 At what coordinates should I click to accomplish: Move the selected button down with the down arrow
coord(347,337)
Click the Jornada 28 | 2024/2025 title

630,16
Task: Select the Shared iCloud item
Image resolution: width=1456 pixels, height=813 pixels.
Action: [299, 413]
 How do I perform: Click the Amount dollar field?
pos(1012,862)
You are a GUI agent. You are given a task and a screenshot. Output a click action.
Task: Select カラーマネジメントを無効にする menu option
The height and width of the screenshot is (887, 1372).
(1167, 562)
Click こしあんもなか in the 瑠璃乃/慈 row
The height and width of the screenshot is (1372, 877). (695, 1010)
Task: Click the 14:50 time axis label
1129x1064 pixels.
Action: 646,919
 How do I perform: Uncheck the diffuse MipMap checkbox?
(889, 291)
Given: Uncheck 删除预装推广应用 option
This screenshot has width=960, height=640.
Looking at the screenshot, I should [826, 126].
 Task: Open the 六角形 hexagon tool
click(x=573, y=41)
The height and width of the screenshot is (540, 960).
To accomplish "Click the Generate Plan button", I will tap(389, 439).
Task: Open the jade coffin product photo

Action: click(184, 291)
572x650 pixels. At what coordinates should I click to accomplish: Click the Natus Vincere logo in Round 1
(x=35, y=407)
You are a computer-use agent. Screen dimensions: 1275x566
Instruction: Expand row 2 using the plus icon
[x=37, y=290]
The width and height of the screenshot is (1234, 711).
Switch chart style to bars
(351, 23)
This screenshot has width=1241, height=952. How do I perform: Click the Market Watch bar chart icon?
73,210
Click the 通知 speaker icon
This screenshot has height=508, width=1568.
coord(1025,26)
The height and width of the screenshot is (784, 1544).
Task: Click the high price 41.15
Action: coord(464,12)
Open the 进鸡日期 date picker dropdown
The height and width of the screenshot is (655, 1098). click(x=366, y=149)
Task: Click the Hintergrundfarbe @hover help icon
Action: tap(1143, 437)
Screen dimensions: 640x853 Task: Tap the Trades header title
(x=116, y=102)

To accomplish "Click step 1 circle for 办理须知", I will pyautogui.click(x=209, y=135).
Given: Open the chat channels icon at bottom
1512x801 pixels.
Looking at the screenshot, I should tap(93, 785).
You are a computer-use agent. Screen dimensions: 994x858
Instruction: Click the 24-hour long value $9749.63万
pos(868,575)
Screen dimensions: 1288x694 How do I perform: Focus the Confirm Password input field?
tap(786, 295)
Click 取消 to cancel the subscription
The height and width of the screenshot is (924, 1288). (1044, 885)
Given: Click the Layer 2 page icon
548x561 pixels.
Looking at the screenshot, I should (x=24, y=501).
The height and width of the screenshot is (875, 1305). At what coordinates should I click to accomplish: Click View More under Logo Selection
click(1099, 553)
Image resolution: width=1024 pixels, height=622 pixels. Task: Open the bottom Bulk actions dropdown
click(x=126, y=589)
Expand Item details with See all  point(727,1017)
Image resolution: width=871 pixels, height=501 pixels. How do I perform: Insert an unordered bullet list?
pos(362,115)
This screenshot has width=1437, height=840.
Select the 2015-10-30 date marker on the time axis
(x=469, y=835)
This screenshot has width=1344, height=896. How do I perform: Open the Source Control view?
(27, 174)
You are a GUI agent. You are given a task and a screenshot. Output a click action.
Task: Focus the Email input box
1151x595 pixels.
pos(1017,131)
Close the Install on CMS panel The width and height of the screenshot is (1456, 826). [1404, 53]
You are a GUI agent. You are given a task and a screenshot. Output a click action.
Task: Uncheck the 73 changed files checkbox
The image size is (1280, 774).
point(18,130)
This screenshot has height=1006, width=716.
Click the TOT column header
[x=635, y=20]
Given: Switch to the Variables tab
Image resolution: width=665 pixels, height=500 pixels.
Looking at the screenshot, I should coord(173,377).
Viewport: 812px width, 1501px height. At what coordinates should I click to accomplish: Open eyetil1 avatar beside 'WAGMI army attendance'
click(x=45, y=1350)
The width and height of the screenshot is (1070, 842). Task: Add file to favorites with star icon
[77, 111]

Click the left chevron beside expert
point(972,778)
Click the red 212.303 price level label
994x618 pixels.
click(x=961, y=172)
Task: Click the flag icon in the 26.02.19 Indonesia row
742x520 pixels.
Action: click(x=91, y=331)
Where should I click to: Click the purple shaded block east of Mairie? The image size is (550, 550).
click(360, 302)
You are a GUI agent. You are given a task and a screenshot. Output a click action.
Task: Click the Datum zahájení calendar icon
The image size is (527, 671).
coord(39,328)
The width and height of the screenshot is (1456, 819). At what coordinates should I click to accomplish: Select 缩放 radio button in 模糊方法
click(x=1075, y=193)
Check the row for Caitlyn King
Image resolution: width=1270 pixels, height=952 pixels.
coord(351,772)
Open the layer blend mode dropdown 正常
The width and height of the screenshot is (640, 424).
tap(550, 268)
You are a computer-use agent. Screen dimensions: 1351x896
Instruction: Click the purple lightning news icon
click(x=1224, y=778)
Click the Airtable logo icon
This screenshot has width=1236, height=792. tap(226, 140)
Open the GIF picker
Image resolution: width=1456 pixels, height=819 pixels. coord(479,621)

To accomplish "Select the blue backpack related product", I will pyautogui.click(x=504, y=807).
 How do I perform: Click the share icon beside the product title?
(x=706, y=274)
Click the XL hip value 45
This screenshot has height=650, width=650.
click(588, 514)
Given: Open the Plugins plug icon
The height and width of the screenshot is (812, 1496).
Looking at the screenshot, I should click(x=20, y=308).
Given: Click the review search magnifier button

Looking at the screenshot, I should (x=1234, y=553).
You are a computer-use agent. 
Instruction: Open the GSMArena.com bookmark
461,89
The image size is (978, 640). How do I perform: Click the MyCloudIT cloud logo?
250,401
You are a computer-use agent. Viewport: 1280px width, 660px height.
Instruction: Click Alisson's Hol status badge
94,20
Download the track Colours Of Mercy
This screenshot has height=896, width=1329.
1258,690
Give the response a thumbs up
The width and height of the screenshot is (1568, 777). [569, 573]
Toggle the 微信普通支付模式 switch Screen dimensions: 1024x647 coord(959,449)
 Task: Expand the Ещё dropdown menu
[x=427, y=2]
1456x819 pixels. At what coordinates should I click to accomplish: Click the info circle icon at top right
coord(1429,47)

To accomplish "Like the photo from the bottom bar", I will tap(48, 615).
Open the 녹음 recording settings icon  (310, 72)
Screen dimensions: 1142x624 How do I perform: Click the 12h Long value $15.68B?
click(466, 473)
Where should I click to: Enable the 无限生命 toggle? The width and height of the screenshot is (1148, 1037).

# # #

**PROBLEM DETAILS:**
Rewrite the records from the line with "Open the GIF picker" to the line with "Looking at the screenshot, I should (x=1234, y=553)." as a Markdown table with the columns Row and Line. Number each line in the Row column, and leave out blank lines.

**WRITTEN RESPONSE:**
| Row | Line |
|---|---|
| 1 | Open the GIF picker |
| 2 | Image resolution: width=1456 pixels, height=819 pixels. coord(479,621) |
| 3 | To accomplish "Select the blue backpack related product", I will pyautogui.click(x=504, y=807). |
| 4 |  How do I perform: Click the share icon beside the product title? |
| 5 | (x=706, y=274) |
| 6 | Click the XL hip value 45 |
| 7 | This screenshot has height=650, width=650. |
| 8 | click(588, 514) |
| 9 | Given: Open the Plugins plug icon |
| 10 | The height and width of the screenshot is (812, 1496). |
| 11 | Looking at the screenshot, I should click(x=20, y=308). |
| 12 | Given: Click the review search magnifier button |
| 13 | Looking at the screenshot, I should (x=1234, y=553). |